The occupational pensions sector faced mounting challenges in 2024 as inflationary pressures, market volatility, and demographic shifts created headwinds for both employers and employees. With many plans heavily invested in domestic mutual funds, the industry remains vulnerable to contagion risks that could impact funding and long-term sustainability.
Potentially higher inflation, driven by supply chain disruptions and subdued demand, could erode company revenues, making it harder for some employers to meet the required contribution rates for pension plans. This raises the risk of more plans slipping into going-concern deficits.

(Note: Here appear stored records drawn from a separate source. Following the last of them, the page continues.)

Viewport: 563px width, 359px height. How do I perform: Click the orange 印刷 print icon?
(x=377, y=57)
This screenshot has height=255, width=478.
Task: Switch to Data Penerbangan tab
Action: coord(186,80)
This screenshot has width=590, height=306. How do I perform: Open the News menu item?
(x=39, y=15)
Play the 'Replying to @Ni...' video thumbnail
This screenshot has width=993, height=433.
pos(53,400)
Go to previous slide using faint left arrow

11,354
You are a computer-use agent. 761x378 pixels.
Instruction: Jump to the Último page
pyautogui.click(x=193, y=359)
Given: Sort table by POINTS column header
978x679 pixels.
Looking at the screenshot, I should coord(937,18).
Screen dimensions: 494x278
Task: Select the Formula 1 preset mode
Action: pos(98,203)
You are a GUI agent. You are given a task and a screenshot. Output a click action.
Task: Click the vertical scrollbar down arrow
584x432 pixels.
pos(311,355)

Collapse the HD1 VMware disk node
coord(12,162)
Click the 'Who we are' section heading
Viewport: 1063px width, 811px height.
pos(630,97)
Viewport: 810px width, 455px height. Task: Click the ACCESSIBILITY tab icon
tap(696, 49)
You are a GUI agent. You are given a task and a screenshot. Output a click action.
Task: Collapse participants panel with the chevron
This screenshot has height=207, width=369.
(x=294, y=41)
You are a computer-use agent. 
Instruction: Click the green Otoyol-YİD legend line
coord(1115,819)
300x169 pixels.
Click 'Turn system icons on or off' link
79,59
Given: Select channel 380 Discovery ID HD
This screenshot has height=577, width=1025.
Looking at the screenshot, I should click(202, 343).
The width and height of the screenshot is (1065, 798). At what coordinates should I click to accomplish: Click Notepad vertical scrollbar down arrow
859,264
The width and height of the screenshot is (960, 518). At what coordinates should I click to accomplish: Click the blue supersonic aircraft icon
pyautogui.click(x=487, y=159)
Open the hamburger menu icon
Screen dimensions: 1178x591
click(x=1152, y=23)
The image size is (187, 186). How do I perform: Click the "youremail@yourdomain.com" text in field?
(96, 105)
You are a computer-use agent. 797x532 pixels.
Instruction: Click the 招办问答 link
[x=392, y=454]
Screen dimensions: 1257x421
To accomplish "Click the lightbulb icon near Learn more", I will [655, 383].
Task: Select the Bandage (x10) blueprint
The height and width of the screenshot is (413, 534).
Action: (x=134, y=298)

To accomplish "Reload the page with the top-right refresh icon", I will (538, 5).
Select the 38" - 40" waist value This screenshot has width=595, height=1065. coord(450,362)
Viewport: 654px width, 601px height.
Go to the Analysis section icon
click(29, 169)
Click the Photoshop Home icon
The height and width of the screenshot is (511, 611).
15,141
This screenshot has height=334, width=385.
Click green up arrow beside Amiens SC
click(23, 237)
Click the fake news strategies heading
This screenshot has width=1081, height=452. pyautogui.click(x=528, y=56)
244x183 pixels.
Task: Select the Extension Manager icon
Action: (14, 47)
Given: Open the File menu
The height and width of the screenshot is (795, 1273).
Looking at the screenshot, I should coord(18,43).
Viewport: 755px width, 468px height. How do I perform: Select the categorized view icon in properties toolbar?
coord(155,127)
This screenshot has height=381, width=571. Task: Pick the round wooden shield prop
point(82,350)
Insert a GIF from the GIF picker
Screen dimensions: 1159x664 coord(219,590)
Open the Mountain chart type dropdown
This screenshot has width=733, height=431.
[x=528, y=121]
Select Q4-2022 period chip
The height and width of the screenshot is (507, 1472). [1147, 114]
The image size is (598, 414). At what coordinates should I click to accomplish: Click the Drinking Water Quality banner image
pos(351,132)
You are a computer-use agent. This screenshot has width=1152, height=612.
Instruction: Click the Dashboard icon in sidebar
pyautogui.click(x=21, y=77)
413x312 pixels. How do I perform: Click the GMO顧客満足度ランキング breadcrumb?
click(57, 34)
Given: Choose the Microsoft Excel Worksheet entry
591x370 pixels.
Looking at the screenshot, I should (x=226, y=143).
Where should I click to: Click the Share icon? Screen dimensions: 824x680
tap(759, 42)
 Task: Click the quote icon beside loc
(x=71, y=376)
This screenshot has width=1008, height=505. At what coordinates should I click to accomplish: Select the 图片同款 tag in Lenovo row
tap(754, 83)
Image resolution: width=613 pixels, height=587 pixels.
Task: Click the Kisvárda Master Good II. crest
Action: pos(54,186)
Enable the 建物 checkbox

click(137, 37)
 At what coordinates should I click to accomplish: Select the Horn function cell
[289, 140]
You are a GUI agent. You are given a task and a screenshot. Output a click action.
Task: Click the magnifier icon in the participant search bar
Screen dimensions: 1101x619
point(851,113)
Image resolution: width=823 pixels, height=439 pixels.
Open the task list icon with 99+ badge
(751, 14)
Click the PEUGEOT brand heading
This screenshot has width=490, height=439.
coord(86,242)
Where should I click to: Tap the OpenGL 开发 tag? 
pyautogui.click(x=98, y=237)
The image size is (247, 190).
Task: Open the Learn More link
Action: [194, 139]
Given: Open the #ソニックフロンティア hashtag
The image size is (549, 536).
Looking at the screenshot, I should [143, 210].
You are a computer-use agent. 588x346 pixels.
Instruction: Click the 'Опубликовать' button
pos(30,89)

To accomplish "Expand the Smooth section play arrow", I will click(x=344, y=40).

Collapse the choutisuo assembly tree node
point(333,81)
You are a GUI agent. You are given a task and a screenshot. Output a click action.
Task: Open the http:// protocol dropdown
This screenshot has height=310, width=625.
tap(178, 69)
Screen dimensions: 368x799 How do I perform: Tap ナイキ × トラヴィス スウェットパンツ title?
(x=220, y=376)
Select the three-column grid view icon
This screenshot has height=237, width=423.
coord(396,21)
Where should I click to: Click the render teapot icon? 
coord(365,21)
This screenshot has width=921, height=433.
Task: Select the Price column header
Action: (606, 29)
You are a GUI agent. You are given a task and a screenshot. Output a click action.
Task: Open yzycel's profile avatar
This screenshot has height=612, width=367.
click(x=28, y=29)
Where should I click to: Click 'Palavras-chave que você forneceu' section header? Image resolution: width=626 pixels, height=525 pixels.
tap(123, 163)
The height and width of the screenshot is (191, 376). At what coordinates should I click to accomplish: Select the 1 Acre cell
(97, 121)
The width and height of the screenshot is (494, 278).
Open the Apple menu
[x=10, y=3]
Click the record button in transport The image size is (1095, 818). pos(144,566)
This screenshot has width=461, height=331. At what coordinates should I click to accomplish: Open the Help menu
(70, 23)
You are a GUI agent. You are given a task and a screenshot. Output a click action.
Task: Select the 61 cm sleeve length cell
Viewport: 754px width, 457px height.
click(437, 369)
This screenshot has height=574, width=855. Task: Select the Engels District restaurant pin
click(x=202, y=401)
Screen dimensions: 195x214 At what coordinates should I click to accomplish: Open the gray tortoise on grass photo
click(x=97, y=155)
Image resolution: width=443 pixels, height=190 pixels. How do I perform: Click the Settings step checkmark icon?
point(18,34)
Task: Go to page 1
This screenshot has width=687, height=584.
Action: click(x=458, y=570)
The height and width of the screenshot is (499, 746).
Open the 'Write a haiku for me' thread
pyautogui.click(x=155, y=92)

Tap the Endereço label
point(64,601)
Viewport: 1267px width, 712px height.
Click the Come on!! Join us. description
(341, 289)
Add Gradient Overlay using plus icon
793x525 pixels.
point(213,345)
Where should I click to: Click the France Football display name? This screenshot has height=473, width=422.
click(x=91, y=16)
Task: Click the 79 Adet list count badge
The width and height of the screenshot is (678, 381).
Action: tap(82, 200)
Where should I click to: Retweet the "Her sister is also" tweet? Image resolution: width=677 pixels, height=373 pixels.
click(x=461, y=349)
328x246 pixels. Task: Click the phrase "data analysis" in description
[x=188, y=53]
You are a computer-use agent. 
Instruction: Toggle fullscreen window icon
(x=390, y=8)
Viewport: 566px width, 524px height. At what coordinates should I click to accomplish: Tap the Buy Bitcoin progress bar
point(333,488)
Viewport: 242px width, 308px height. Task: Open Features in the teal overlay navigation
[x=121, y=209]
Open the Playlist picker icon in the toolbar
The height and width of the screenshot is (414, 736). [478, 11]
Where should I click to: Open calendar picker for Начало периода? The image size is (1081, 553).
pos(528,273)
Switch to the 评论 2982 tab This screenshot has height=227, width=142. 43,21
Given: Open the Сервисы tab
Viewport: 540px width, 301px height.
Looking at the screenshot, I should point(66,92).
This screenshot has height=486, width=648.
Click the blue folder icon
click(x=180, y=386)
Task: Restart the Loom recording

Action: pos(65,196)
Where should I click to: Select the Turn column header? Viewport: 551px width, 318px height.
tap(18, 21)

Around 39% of total pension plan assets are invested in local mutual funds. For smaller plans, more than 50% of investments are concentrated in just three large domestic funds. This reliance creates contagion risk, meaning financial stress in one fund could spread quickly across multiple pension plans.
Geopolitical tensions and macroeconomic shocks could lead to declines in asset values, lower investment returns, and shrinking asset prices. Combined with high administrative fees, these pressures could widen the gap between pension assets and liabilities, threatening plan solvency.
Pension plans tied to sectors with direct exposure to macroeconomic shocks, such as tourism and services, are at greater risk. These sectors have historically accounted for most pension plan wind-ups between 2020 and 2024, and continued instability could trigger further terminations.
Defined-benefit plans, which make up about half of all pension assets, promise guaranteed payouts but face growing sustainability challenges. An aging workforce and slower-than-expected growth increase the risk of underfunding, pushing some employers toward defined-contribution plans where payouts depend on contributions and investment performance.